The profound impact of shared and autonomous vehicles on travel behavior have led to significant research efforts in these areas in recent years. These are reflected in publication of two previous special issues in Transportation dedicated to this research area in the last 2 years (see Akar and Erhardt 2018; Stathopoulos and Sener 2017). However, the papers in those issues have primarily focused on a single choice in isolation (such as effect of autonomous vehicles on trip generation, and vehicle-miles-travelled). Building on these previous findings, transport researchers are now looking at wider impacts including: (a) how the new mobility options will affect the day-to-day activity patterns, (b) how different behavior models can be combined in simulation tools for predicting the state of the network and (c) most importantly, how the combination of autonomous vehicle technology and ride-sharing and/or mobility-on-demand services will lead to even more radical changes in travel behavior.
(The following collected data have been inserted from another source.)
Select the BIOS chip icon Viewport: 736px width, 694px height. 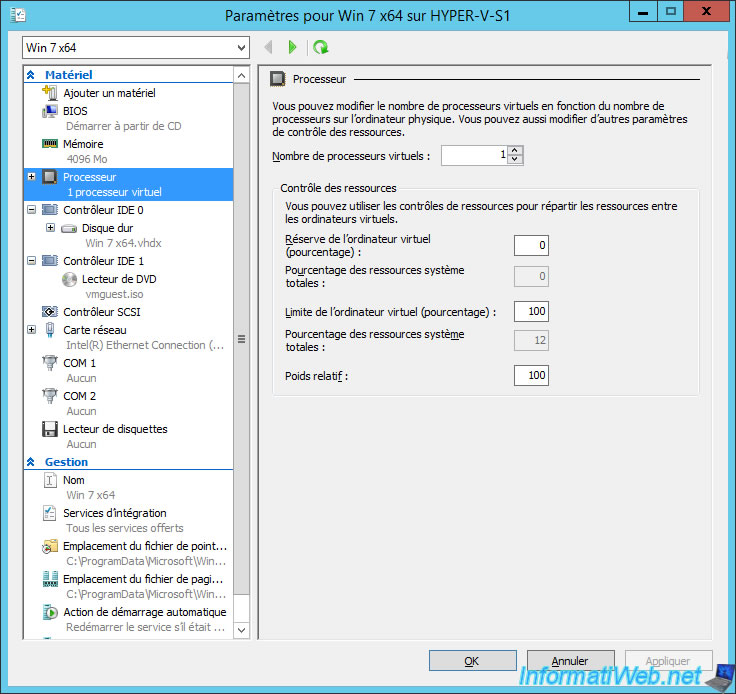click(x=51, y=111)
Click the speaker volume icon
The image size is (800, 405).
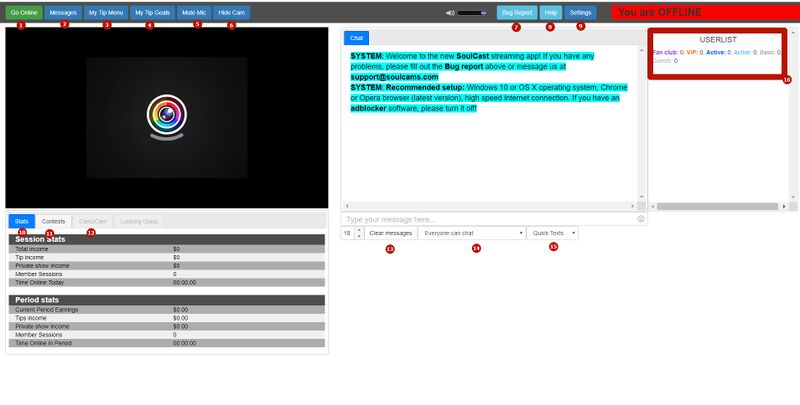(450, 13)
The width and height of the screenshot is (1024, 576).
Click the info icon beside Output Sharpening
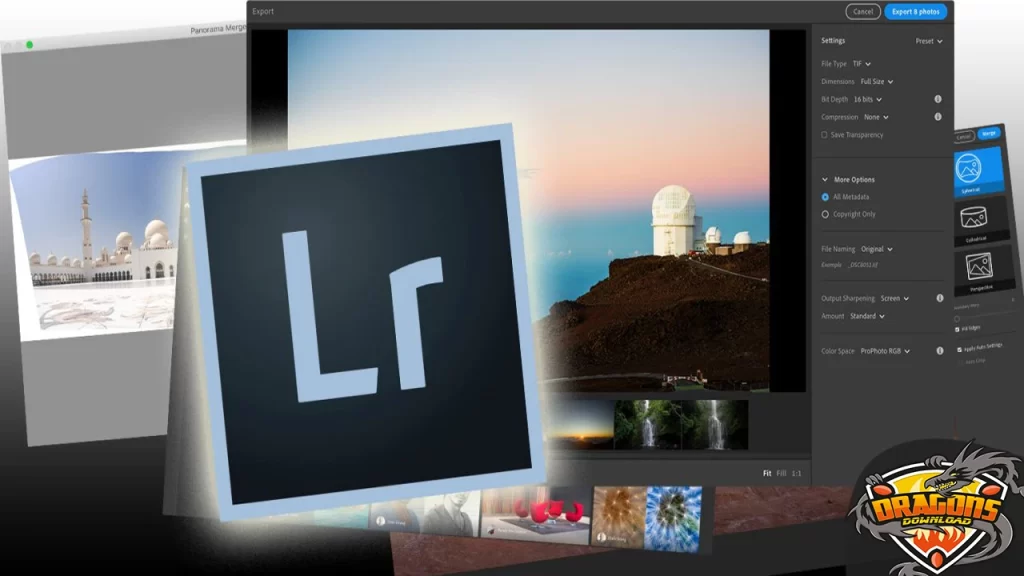coord(938,298)
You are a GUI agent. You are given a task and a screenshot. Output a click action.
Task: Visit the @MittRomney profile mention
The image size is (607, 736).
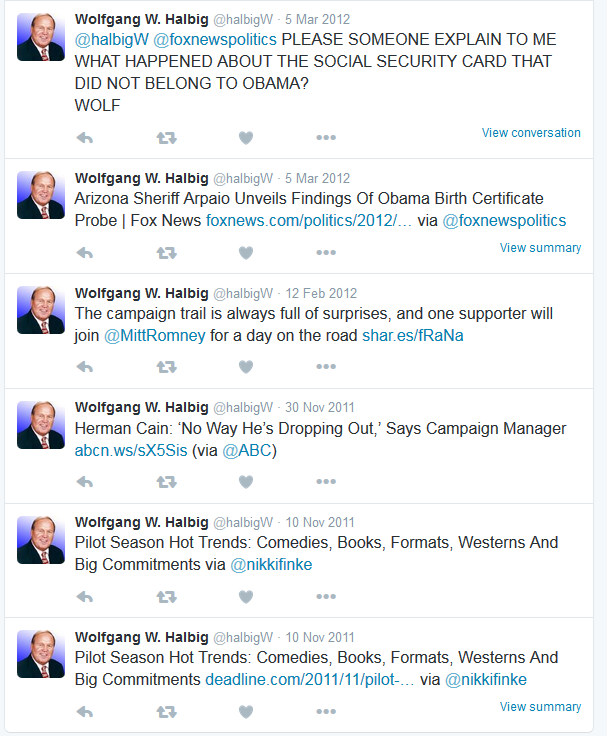pos(154,336)
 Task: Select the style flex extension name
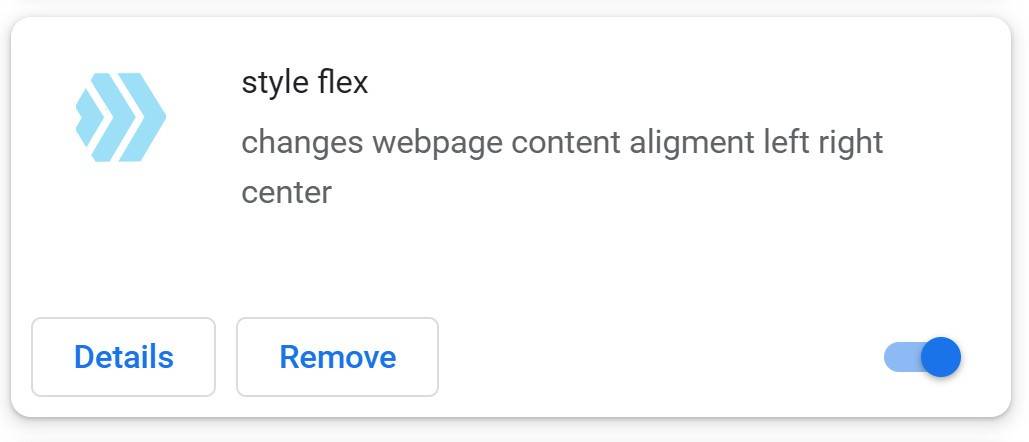click(305, 82)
The current Transportation Research Board (TRB) special issue of Transportation presents eight research articles contributing to the literature on some of these new research questions and challenges by employing innovative and rigorous quantitative approaches. The papers were sourced from articles submitted to the TRB Committee on Travel Behavior and Values (ADB10) and the TRB Committee on Travel Demand Forecasting (ADB40).
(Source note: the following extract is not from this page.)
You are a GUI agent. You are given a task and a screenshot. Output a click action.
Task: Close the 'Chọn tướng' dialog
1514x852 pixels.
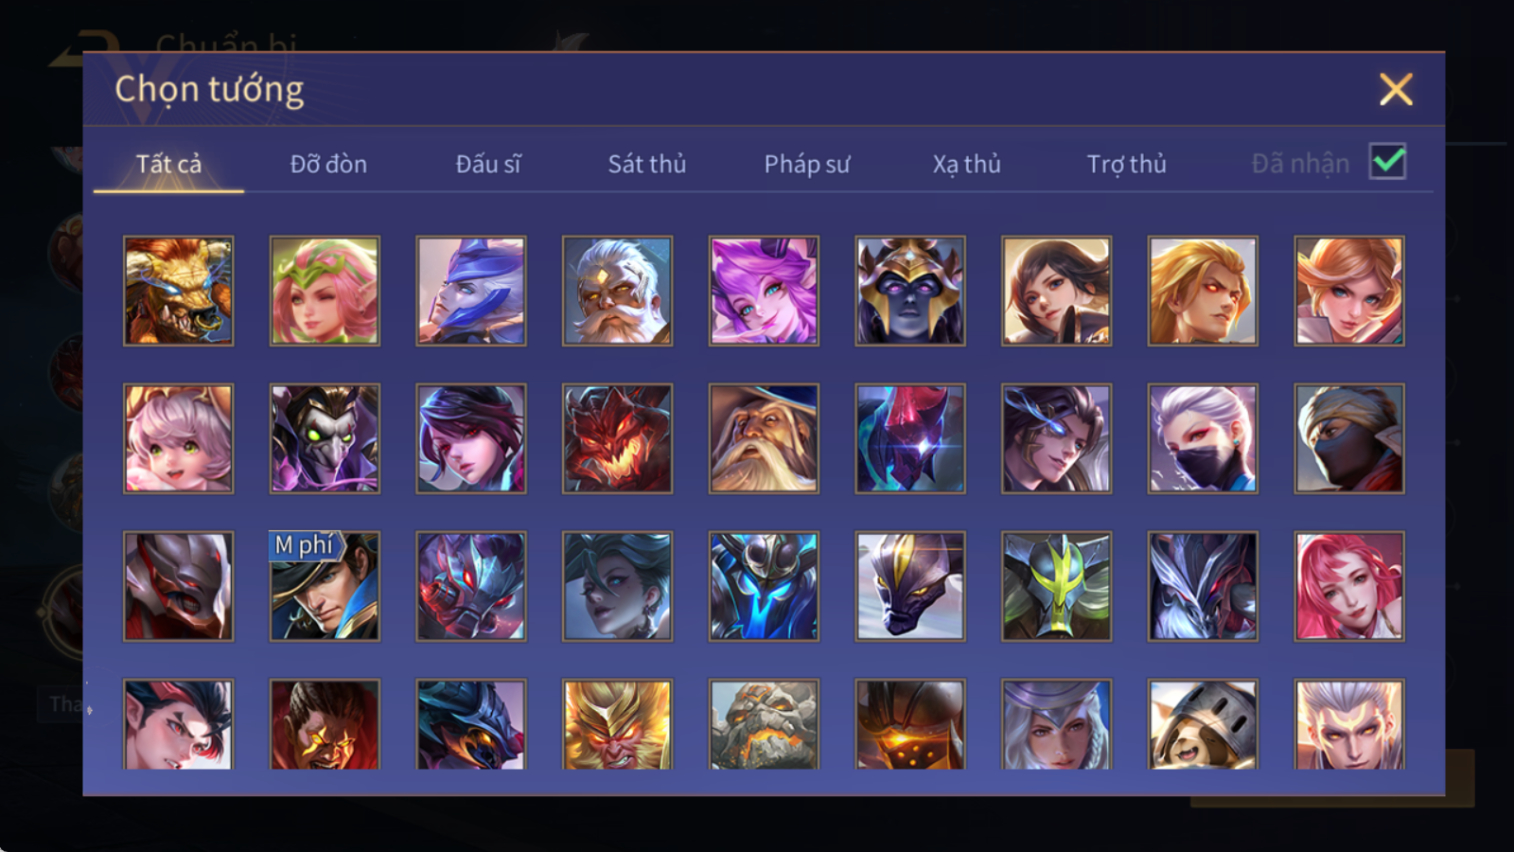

The first paper, Xie et al. (2019), presents a discrete choice model framework to capture the sequential but inter-connected decision-making stages specific to on-demand service usage. The framework includes a hybrid choice model for service subscription and three logit mixture models with inter-consumer heterogeneity for the service access, menu product choice and opt-out choice. The methodology is applied to a case study of an innovative personalized on-demand real-time system which incentivizes travelers to select more sustainable travel options. The data for model estimation is collected through a smartphone-based context-aware stated preference survey. The models provide useful insights about the Value of Time (VOT) in presence of the reward system, instrumental in setting the ground for different behavioral scenarios of the proposed novel on-demand system.

The second paper, Wang and Akar (2019), examines individual level safety perceptions of autonomous vehicle interactions with neighborhood environment and roadway infrastructure. The research has been conducted drawing on a large individual level dataset from the four-county Puget Sound region. The authors examine individual responses on the level of their concern with autonomous vehicles on a five-point ordered scale ranging from “not at all concerned” to “Very Concerned” using a generalized ordered logit model. The authors report that young individuals (18–34), current car-share members and individuals with interest in riding autonomous vehicles are less likely to have concerns. On the contrary, non-automobile road users such as public transit riders and pedestrians are more concerned with autonomous vehicle interactions. The findings from the study will provide useful inputs for policy makers and practitioners for identifying potential remedial solutions toward addressing road user concerns associated with autonomous vehicles.

The third paper, Vyas et al. (2019), focuses on modelling the effects of AVs on the regional level by proposing modifications to the Activity-Based travel demand Model (ABM) developed for Columbus, OH, metropolitan region. The model modifications include multiple adjustments to the travel demand sub-models, network assignments, as well as an addition of a new sub-model for vehicle routing and parking that addresses such new phenomenon as empty AV relocation trips. The ABM suite is deployed for evaluating the potential impacts of AVs on the accessibility measures, activity participation, tour formation, and mode choice and provide useful policy insights.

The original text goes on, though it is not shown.